Week 2 – Advanced Practice, Comparison, and Word Problems

Day 6 – Comparing Area and Perimeter

Concept: Perimeter = boundary, Area = space inside.

Teacher Activity:

  • Draw two rectangles: 4 × 6 and 3 × 8, compare perimeter and area.

Student Activity:

  • Worksheets: color shapes, find area and perimeter, compare values.

Inline Questions:

  1. Which has bigger area: 4 × 6 or 3 × 8?
  2. Which has bigger perimeter: 4 × 6 or 3 × 8?
  3. Can a shape have bigger perimeter but smaller area?
  4. Draw two rectangles with same area but different perimeter.
  5. Can square have smaller area than rectangle with bigger perimeter?

Day 7 – Area and Perimeter in Real Life

Concept: Area = floor space, Perimeter = fencing, framing.

Teacher Activity:

  • Show examples: flooring, tiling, fencing, playgrounds.

Student Activity:

  • Measure classroom or playground, calculate area and perimeter.
  • Estimate tiles required to cover floor using graph paper.

Inline Questions:

  1. How many tiles needed to cover classroom floor 6 × 5 m?
  2. How many meters of fence needed for garden 10 × 8 m?
  3. Can a playground have bigger perimeter than area?
  4. Which uses more space: square 5 × 5 or rectangle 6 × 4?
  5. Estimate area of your notebook in cm².

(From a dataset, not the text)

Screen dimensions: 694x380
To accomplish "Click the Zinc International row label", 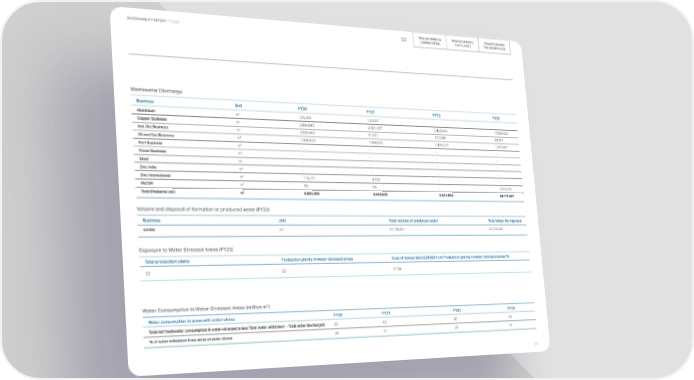I will pyautogui.click(x=155, y=175).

Day 8 – Word Problems on Perimeter

Teacher Activity:

  • Examples:
    • Rectangular garden 12 × 7 m → find perimeter
    • Square park side = 9 m → find perimeter

Student Activity:

  • Solve worksheet problems individually or in groups.

Inline Questions:

  1. Rectangle 8 × 5 m → perimeter = ?
  2. Square side 7 m → perimeter = ?
  3. Garden 10 × 3 m → fence required = ?
  4. Can perimeter be calculated in cm and m?
  5. Draw rectangle with perimeter 20 cm.

Day 9 – Word Problems on Area

Teacher Activity:

  • Examples:
    • Floor tiles 5 × 4 m → Area = ?
    • Book cover 6 × 3 cm → Area = ?

Student Activity:

  • Solve problems, color squares on graph paper to visualize area.

Inline Questions:

  1. Find area of rectangle 7 × 3 cm.
  2. Can rectangle with bigger perimeter have smaller area?
  3. Classroom floor 12 × 10 m → area = ?
  4. Draw square with area 36 cm².
  5. Compare area of 6 × 4 rectangle vs 5 × 5 square.

Day 10 – Revision, Games, and Assessment

Teacher Activity:

  • Worksheets with shapes, word problems, coloring.
  • Game: “Perimeter and Area Hunt” – measure classroom objects, calculate perimeter and area.

Student Activity:

  • Complete worksheets and participate in classroom activity.

Inline Questions:

  1. Calculate perimeter of your notebook.
  2. Area of rectangular desk = ?
  3. Which is bigger: area or perimeter of blackboard?
  4. How many square tiles needed to cover 1 m²?
  5. Draw rectangle with area 12 cm² and perimeter 14 cm.
  6. Give examples of area and perimeter from home.
  7. Which uses more space: square 6 × 6 or rectangle 4 × 8?